[[ RECORDED INFORMATION, beginning ]]

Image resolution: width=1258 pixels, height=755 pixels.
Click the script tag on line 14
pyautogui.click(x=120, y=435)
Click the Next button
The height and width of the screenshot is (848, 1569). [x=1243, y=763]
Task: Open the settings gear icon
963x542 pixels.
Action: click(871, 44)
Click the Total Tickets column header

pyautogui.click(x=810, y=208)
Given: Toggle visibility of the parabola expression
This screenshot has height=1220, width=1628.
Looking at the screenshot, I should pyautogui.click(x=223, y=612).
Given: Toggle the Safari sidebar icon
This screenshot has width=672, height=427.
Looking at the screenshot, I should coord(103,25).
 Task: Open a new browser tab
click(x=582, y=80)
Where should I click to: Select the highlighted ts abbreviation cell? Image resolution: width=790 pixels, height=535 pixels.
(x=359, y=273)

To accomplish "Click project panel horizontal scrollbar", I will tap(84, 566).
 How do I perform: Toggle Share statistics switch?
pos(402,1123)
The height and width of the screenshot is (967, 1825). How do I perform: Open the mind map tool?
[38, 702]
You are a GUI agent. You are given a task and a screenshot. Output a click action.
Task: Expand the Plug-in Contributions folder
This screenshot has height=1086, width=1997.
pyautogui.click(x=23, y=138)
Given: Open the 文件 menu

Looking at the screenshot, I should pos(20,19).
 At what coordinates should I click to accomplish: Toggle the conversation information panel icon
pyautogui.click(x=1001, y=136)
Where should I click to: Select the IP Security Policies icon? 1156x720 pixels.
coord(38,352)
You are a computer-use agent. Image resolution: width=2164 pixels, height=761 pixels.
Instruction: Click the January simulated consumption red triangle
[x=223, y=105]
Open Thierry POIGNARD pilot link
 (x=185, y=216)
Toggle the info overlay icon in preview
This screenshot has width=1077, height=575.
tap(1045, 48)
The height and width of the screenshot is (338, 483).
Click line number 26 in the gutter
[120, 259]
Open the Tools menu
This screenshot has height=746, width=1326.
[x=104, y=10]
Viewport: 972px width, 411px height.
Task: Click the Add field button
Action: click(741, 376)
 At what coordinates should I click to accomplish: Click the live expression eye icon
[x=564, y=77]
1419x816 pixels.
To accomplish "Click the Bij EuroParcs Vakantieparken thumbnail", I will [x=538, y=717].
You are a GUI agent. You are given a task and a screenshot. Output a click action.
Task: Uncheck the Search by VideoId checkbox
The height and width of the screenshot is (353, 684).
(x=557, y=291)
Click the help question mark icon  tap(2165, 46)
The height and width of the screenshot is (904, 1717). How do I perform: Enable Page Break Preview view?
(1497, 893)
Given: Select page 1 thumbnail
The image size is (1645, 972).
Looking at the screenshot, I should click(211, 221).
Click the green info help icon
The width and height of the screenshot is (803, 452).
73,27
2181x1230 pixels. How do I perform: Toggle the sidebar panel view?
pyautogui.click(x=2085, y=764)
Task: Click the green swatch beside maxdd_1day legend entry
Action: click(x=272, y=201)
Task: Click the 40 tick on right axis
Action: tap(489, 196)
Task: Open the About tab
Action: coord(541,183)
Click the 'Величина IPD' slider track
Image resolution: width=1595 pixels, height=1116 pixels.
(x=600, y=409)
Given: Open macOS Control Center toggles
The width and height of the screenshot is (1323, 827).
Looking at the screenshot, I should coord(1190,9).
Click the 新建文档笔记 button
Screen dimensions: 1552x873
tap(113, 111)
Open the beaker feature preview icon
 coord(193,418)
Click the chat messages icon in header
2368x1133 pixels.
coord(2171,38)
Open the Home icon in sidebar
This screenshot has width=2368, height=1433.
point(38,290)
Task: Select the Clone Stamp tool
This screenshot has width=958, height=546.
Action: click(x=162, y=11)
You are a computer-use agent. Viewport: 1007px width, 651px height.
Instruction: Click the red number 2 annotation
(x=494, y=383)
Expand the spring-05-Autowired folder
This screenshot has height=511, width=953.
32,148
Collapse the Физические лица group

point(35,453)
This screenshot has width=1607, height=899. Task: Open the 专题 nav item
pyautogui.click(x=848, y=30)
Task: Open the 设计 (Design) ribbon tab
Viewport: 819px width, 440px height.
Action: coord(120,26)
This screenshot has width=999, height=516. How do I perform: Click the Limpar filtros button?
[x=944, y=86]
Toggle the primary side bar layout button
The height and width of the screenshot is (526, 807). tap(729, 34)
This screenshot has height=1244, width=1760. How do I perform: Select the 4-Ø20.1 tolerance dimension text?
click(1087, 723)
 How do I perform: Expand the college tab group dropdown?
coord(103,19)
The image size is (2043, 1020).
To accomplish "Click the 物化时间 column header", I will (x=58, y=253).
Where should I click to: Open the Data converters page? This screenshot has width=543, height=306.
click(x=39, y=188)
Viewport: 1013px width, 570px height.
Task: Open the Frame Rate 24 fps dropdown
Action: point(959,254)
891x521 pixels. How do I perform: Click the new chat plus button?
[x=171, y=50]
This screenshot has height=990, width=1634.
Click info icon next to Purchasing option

[[ RECORDED INFORMATION, end ]]

TO DO
Retype the records above exactly, from their first line through the line that contains "Given: Toggle the Safari sidebar icon", and stop there.

EXPECTED ANSWER
Image resolution: width=1258 pixels, height=755 pixels.
Click the script tag on line 14
pyautogui.click(x=120, y=435)
Click the Next button
The height and width of the screenshot is (848, 1569). [x=1243, y=763]
Task: Open the settings gear icon
963x542 pixels.
Action: click(871, 44)
Click the Total Tickets column header

pyautogui.click(x=810, y=208)
Given: Toggle visibility of the parabola expression
This screenshot has height=1220, width=1628.
Looking at the screenshot, I should pyautogui.click(x=223, y=612).
Given: Toggle the Safari sidebar icon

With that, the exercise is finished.